Quando esse apetite saneador e a “revolucionarite aguda”, essa autêntica sanha assassina de carácter de amigos e familiares, como se fossem inimigos desde sempre, acalmaram, muitos desses democratas “feitos à pressa”, desses auto-proclamados defensores das suas “queridas” terras e “queridas” gentes, foram-se colando a diversos partidos, nomeadamente o CDS, o PPD, sobretudo este, e também PS. Alguns, sem quaisquer outras convicções que não sejam aquelas que defendam ou aumentem o seu património e a sua vaidade, vão migrando entre os diversos partidos, consoante as conveniências de momento. Devo confessar que muitos destes, nascidos, criados e educados em pleno regime ditatorial, embora me choquem, sejam desprezíveis, não chocam tanto como aqueles que já foram criados, educados na pós-revolução e têm comportamento similar. Enfim, troca-se de política, de mulher ou marido, só se não troca de clube de futebol. Melhor, não trocava, porque os interesses que hoje se movem em volta do desporto-rei levam a que o “clube do coração” de alguns também mude de cor.

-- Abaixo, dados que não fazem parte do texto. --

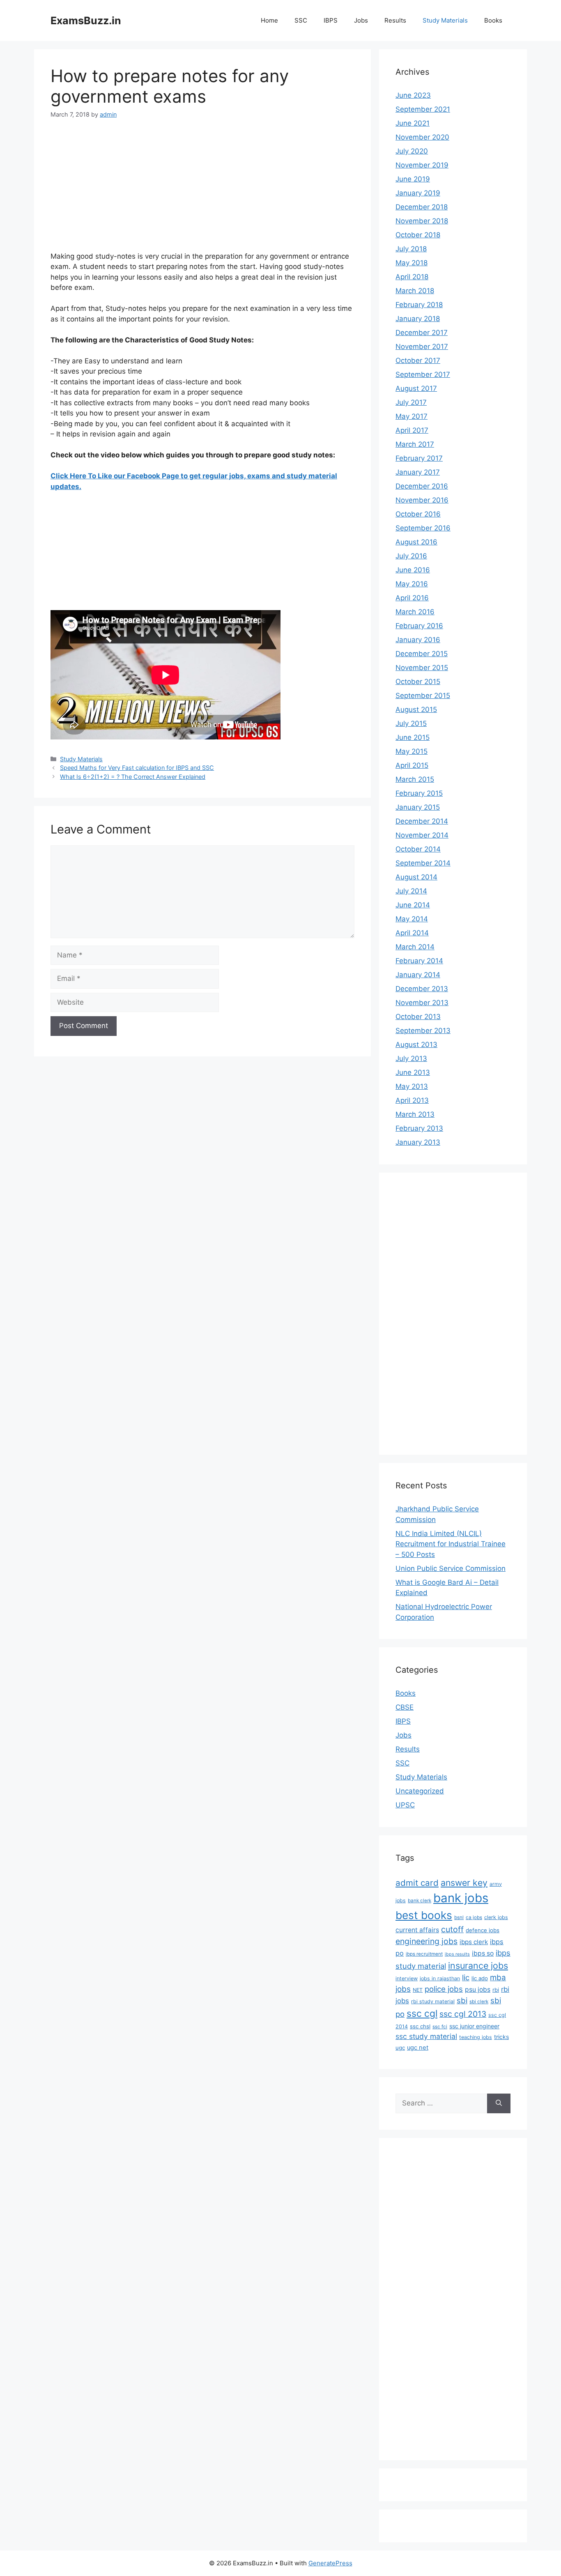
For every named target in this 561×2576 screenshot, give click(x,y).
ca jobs (474, 1917)
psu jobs (477, 1989)
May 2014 (411, 919)
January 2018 (417, 319)
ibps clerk (474, 1942)
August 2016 (416, 542)
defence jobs (482, 1930)
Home (269, 20)
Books (493, 20)
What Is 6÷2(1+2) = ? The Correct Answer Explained (132, 776)
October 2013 (418, 1016)
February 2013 (419, 1128)
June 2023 (413, 95)
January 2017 (417, 472)
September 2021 (422, 109)
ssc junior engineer (474, 2026)
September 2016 (423, 528)
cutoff (452, 1929)
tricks (501, 2036)
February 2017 (419, 458)
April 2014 (412, 933)
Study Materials (445, 20)
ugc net (417, 2047)
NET (418, 1990)
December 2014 (421, 821)
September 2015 (422, 695)
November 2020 (422, 137)
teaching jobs (475, 2037)
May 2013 (411, 1086)
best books (423, 1915)
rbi (495, 1989)
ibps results (457, 1954)
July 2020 (411, 151)
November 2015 (421, 668)
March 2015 (414, 779)
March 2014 (415, 947)
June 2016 (412, 570)
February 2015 (419, 793)
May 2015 (411, 751)
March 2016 (415, 612)
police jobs (444, 1988)
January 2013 (417, 1142)
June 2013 (412, 1072)
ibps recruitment (424, 1954)
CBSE (404, 1707)
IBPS (331, 20)
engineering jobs (426, 1941)
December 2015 (421, 654)
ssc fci (439, 2027)
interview (406, 1978)
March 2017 (414, 444)
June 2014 (412, 905)
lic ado (479, 1978)
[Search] (498, 2103)
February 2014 (419, 961)
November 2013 (421, 1003)
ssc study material (426, 2036)
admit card (417, 1883)
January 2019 (417, 193)
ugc (400, 2047)
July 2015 (411, 723)
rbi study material (433, 2001)
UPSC (405, 1805)
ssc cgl (422, 2013)
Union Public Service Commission (450, 1568)
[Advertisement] (202, 190)
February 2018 (419, 305)
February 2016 (419, 626)
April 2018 (411, 277)
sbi (462, 2000)
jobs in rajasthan (440, 1978)
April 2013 (412, 1100)
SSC (300, 20)
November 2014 (421, 835)
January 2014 (417, 975)
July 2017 (411, 402)
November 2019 (421, 165)
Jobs (361, 20)
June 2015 (412, 737)
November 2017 (421, 346)
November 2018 (421, 221)
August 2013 (416, 1044)
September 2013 (423, 1030)
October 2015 (417, 681)
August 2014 (416, 877)
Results (395, 20)
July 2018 (411, 249)
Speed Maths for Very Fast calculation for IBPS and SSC (137, 767)
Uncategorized (419, 1791)
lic (465, 1977)
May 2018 (411, 263)
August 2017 (416, 388)
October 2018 (417, 235)
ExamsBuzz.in (86, 20)
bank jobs (460, 1898)
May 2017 (411, 416)
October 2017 (417, 360)
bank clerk (419, 1900)
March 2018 (414, 291)
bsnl (459, 1917)
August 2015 (416, 709)
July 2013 (411, 1058)
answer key (464, 1882)
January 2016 (417, 640)
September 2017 (422, 374)
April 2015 (411, 765)
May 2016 (411, 584)
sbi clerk (478, 2001)
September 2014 (423, 863)
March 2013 (415, 1114)
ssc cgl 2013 (462, 2014)
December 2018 (421, 207)
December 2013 (421, 989)
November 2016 (421, 500)
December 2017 (421, 332)
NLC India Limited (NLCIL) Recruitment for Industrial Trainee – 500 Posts (450, 1544)
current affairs (417, 1930)
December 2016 (421, 486)
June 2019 (412, 179)
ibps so (483, 1953)
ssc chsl (420, 2026)
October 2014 (418, 849)
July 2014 (411, 891)
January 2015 (417, 807)
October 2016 (418, 514)
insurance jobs (478, 1965)
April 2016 (412, 598)
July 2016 (411, 556)
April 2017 (411, 430)
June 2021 (412, 123)
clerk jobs (496, 1917)
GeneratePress (330, 2563)
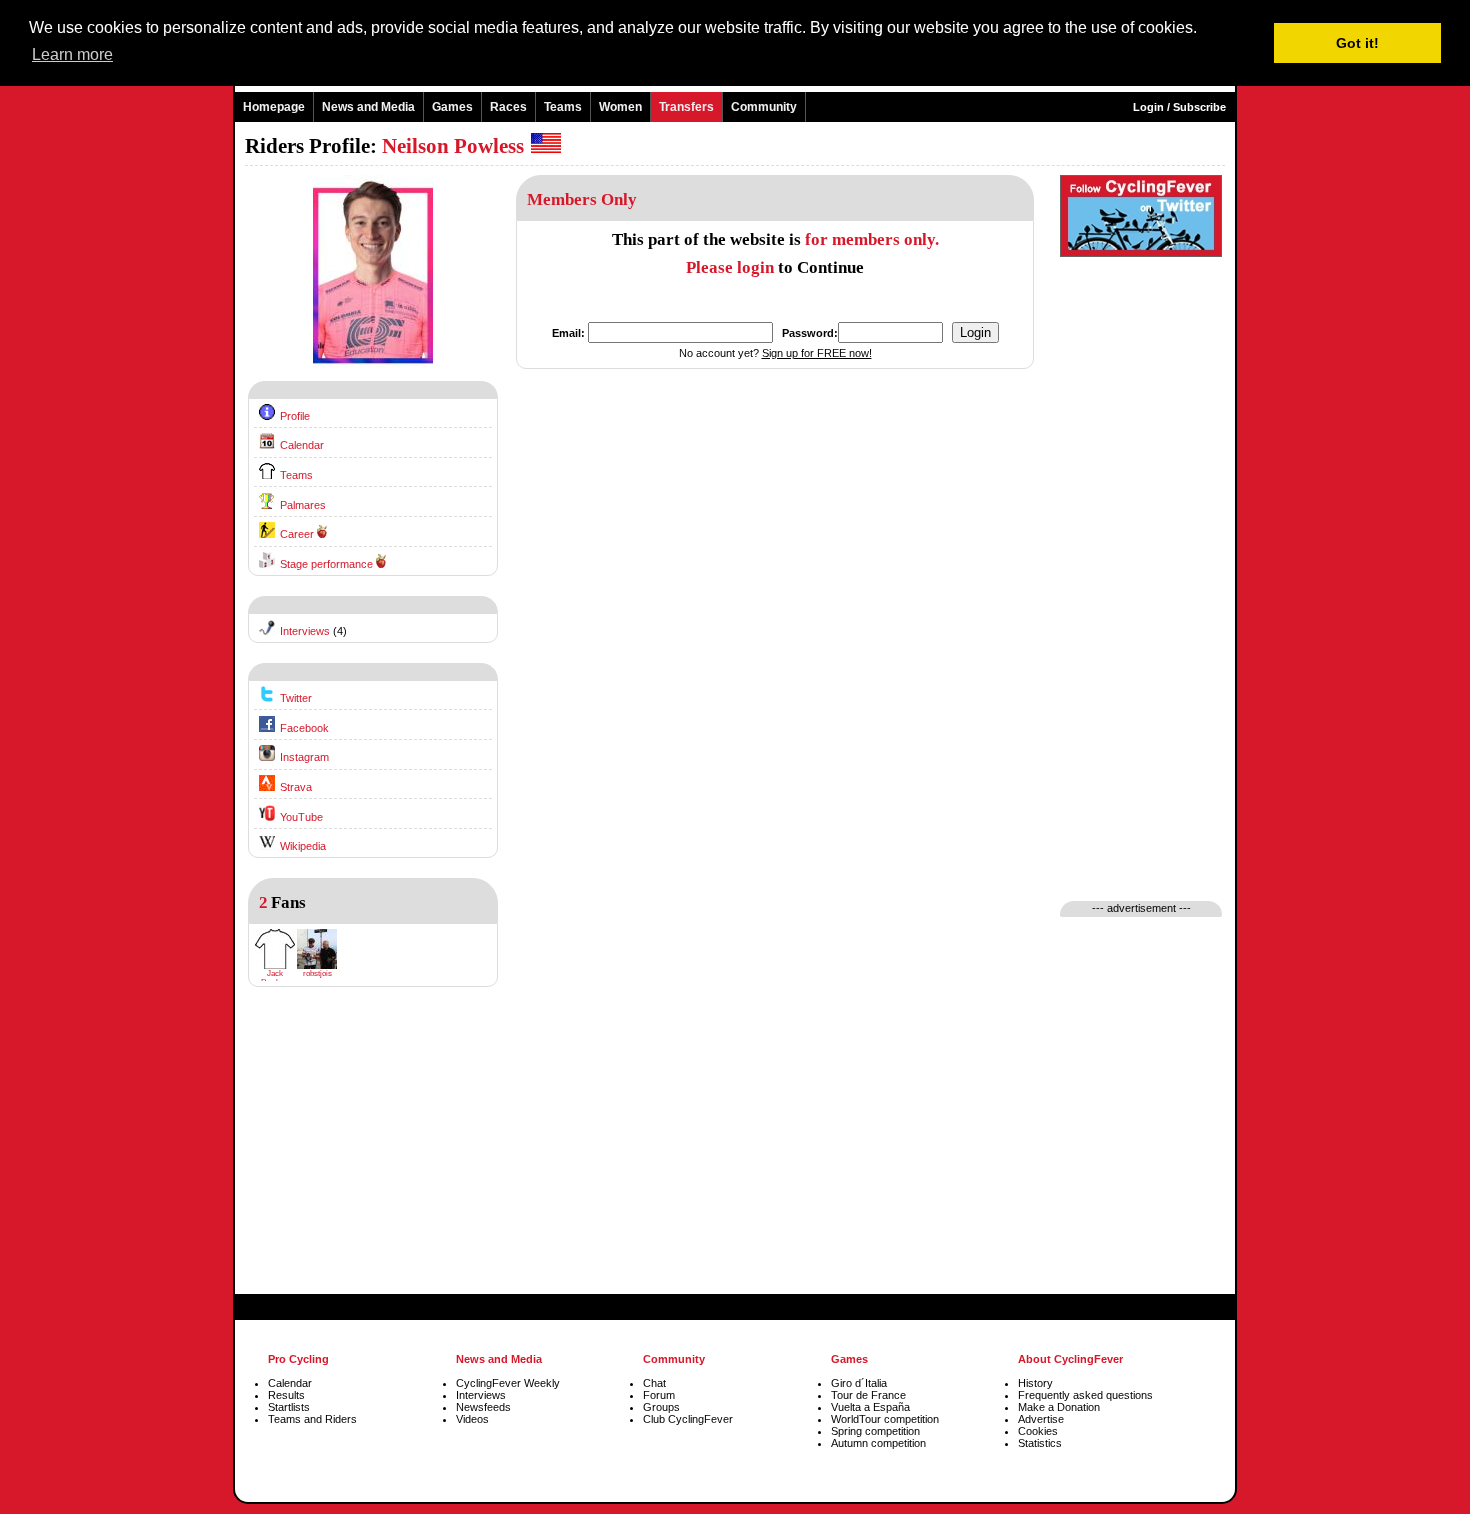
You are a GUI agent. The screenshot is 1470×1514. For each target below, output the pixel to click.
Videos (472, 1419)
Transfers (686, 107)
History (1035, 1383)
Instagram (304, 757)
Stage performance (326, 564)
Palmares (303, 505)
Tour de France (868, 1395)
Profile (295, 416)
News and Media (368, 107)
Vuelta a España (870, 1407)
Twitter (296, 698)
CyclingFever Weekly (508, 1383)
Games (452, 107)
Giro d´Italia (859, 1383)
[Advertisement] (373, 1156)
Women (620, 107)
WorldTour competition (885, 1419)
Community (764, 107)
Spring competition (875, 1431)
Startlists (289, 1407)
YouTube (301, 817)
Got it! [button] (1357, 43)
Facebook (304, 728)
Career (297, 534)
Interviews (305, 631)
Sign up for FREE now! (817, 353)
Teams (563, 107)
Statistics (1040, 1443)
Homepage (274, 107)
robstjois (317, 973)
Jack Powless (275, 978)
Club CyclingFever (688, 1419)
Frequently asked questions (1085, 1395)
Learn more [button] (72, 54)
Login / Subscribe (1179, 107)
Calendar (302, 445)
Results (286, 1395)
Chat (654, 1383)
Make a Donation (1059, 1407)
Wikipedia (303, 846)
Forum (659, 1395)
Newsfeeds (483, 1407)
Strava (296, 787)
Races (508, 107)
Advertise (1041, 1419)
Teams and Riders (312, 1419)
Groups (661, 1407)
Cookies (1038, 1431)
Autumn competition (878, 1443)
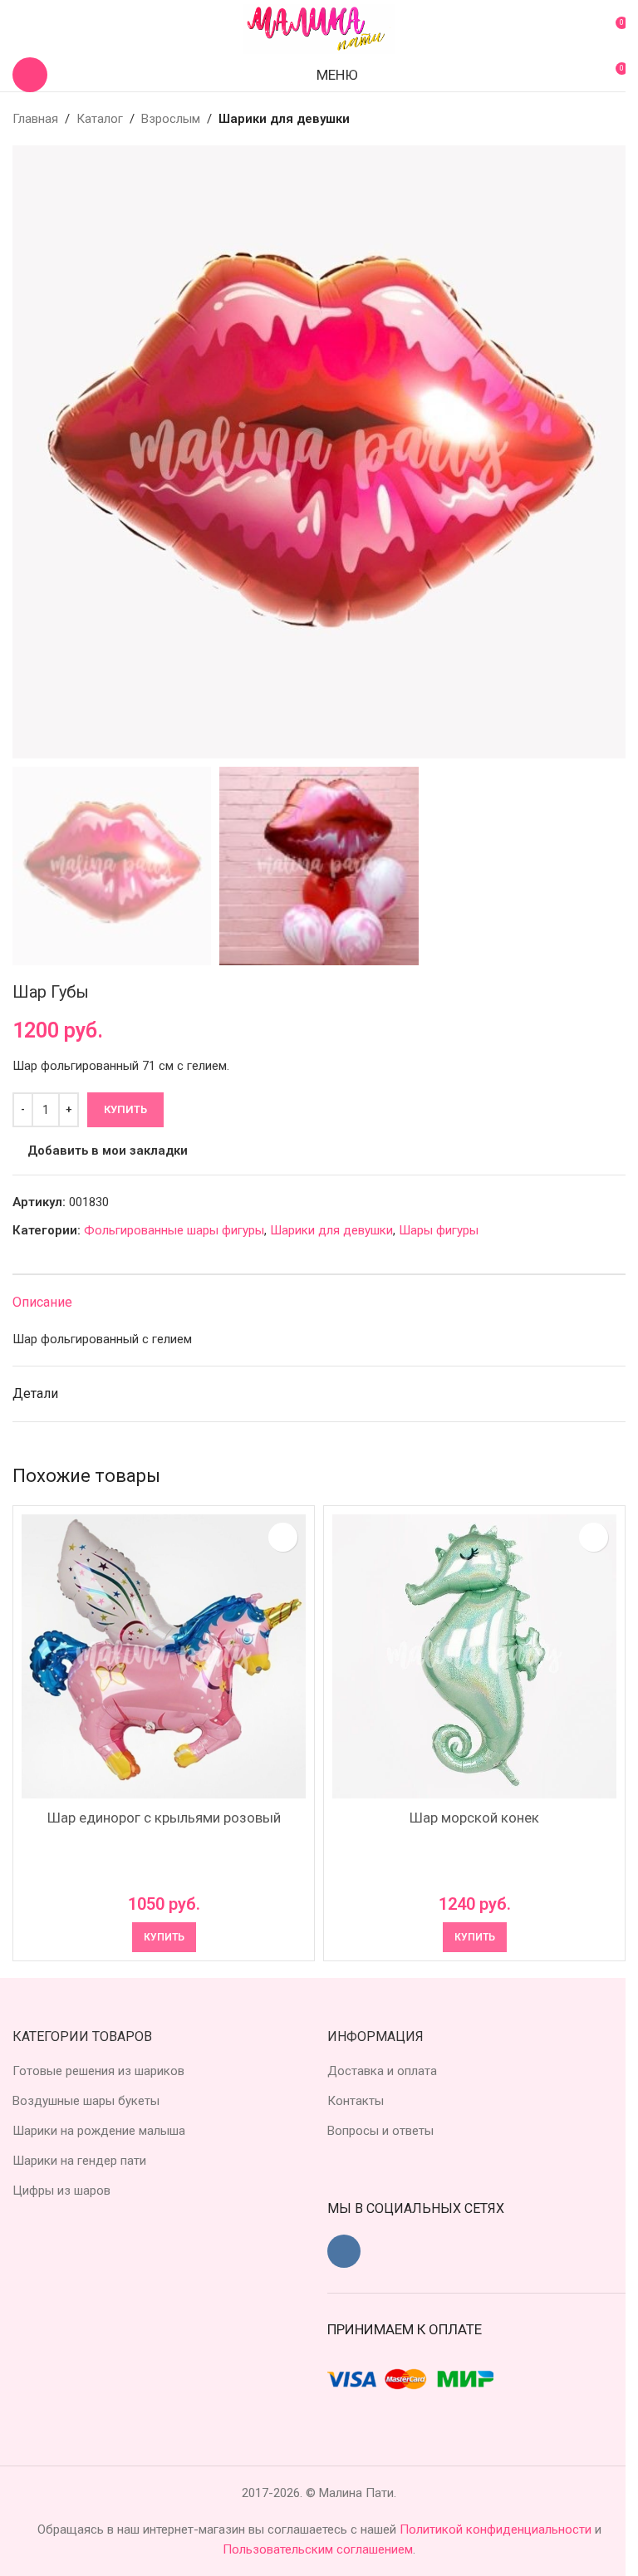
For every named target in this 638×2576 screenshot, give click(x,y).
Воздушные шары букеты (86, 2100)
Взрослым (170, 118)
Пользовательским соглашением (318, 2549)
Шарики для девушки (284, 118)
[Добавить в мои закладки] (282, 1537)
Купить (125, 1109)
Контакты (355, 2100)
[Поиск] (30, 74)
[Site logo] (319, 28)
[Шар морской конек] (474, 1656)
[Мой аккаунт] (19, 29)
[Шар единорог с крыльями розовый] (164, 1656)
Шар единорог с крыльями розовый (164, 1817)
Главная (35, 118)
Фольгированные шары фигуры (174, 1230)
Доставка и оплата (382, 2070)
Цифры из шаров (61, 2190)
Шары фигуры (438, 1230)
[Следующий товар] (616, 119)
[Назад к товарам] (596, 119)
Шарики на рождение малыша (98, 2130)
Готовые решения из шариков (98, 2070)
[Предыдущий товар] (576, 119)
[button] (29, 452)
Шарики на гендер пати (79, 2160)
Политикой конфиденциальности (497, 2529)
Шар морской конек (474, 1817)
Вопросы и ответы (380, 2130)
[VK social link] (344, 2251)
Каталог (99, 118)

Com a balança virtual que pesa o valor dos que desempenham funções políticas a pender mais para o lado dos oportunistas e interesseiros, do que daqueles que são gente séria, correcta, solidária, que também a há, como é que eu não hei-de ter aversão aos políticos?
Seja como for, apesar de a minha experiência de vida me ter mostrado que mesmo na democracia ainda há campanhas e actos eleitorais com muitos truques salazaristas, nomeadamente junto das urnas, o que pode significar que os resultados nem sempre sejam o espelho da realidade, é bem melhor do que nos velhos tempos. Democraticamente, cabe-nos aceitar os políticos que temos, no pressuposto que eles são o produto da vontade maioritária dos eleitores, desejar-lhes a melhor sorte, mas sem que daí resulte que tenhamos de bloquear a nossa voz e a nossa pena, fechemos os nossos olhos e os nossos ouvidos. Cá por mim, enquanto me não cansar, se o não fiz antes de Abril, também não vai ser agora que me demitirei de falar, de escrever, com a consciência de que assim estarei a cumprir o meu dever de cidadania, a servir os meus compatriotas melhor do que muitos, exercendo funções políticas.